CBS also has some issues with several 10 p.m. slots on its lineup. Friday’s Numbers was all-but-canceled weeks ago, while Cold Case seems unlikely to return on Sundays. Both CSI: Miami and CSI: N.Y. are no longer setting the world on fire, and while they’ll be back, don’t be shocked if one or more ends up in a new time slot. All of the network’s development-season buzz has centered around a new Hawaii Five O. Hopefully it turned out better than NBC’s Rockford revamp.

Other than the Chuck Lorre sitcom Mike & Molly, however, CBS hasn’t announced any new shows yet: Eye execs value secrecy more than the mafia. But there’s been decent buzz surrounding an untitled John Wells medical drama (“from the producer of ER!”) and a Brett Ratner action caper called Chaos. Suddenly scary skinny Forest Whitaker also stars in a Criminal Minds spinoff nobody really wants to see (do you?), and Vulture is also rooting for Livin’ on a Prayer, which, despite its chilling Bon Jovi overtones, is actually a new comedy from How I Met Your Mother creators Carter Bays and Craig Thomas. There’s also the (allegedly) All in the Family–esque William Shatner half-hour based on the overhyped Twitter stream Shitmydadsays.

And while nobody knows if Charlie Sheen and Two and a Half Men producer Warner Bros. will come to terms on a new deal, CBS execs seem quite Zen about the whole matter and are proceeding as if everything will be done by Wednesday’s announcement. Perhaps they just figure that Charlie wouldn’t dare miss the chance to attend the Eye’s swanky upfront bash.


The tiniest network continues to contend with tiny ratings (the good (?) news: Everyone’s ratings are dipping!), which they counter by pointing to their young demos. Last year they scored a hit with Vampire Diaries, but struck out with Melrose Place 2.0; makes you think they wouldn’t dare try another reboot. Or would they? The network’s pickups probably won’t come until early next week, but there’s been strong buzz around a new take on La Femme Nikita.

We’re also hoping CW says yes to Ridley Scott’s Nomads. It’s about broke kids who end up working secret missions for the CIA. We’ve all been there. But the big question mark is whether newcomer Life Unexpected gets a second shot to find an audience. It all depends on how much CW execs love their development (and the early word is: a lot).


Wait a minute, they’re not big broadcast nets!
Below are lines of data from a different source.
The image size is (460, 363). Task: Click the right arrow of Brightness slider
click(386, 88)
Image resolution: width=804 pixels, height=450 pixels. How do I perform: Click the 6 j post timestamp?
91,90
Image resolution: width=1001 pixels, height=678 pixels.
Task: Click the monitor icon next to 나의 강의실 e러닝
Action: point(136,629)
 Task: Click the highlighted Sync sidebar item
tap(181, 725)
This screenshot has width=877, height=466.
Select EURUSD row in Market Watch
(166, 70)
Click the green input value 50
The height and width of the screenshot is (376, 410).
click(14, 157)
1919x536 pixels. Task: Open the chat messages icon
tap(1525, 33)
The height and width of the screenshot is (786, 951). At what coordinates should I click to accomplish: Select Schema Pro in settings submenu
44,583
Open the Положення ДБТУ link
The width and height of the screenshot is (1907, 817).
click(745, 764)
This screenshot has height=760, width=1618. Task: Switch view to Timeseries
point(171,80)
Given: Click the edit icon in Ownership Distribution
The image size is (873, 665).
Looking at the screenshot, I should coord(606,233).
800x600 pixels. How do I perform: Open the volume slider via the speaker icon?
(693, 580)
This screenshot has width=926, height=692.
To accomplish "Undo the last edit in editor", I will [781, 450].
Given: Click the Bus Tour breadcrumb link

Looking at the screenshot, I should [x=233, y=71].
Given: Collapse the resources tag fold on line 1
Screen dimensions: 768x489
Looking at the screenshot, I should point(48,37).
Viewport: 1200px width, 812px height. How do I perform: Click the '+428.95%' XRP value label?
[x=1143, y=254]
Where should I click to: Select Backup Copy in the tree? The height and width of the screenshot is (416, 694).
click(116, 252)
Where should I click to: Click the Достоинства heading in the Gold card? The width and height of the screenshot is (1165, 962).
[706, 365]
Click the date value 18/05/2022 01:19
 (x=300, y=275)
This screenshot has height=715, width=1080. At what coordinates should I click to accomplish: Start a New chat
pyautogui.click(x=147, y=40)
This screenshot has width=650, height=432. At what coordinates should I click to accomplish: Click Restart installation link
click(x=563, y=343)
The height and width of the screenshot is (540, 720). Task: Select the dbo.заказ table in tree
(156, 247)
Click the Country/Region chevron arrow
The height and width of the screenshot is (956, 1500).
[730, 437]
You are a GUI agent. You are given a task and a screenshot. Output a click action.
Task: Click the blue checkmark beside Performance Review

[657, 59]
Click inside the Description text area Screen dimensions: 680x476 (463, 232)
True, but for the second consecutive year, the Turner-owned channels are holding their pitch to ad buyers at the same time as the Big Five. It’s clearly a move to show their increasing size and power — the biggest blow against television segregation since the abolition of the ACE Awards! — and this year they have Exhibit A in the case that they’re worthy of hanging with the big boys: Conan O’Brien is scheduled to take a break from his tour in order to come tout his new TBS show.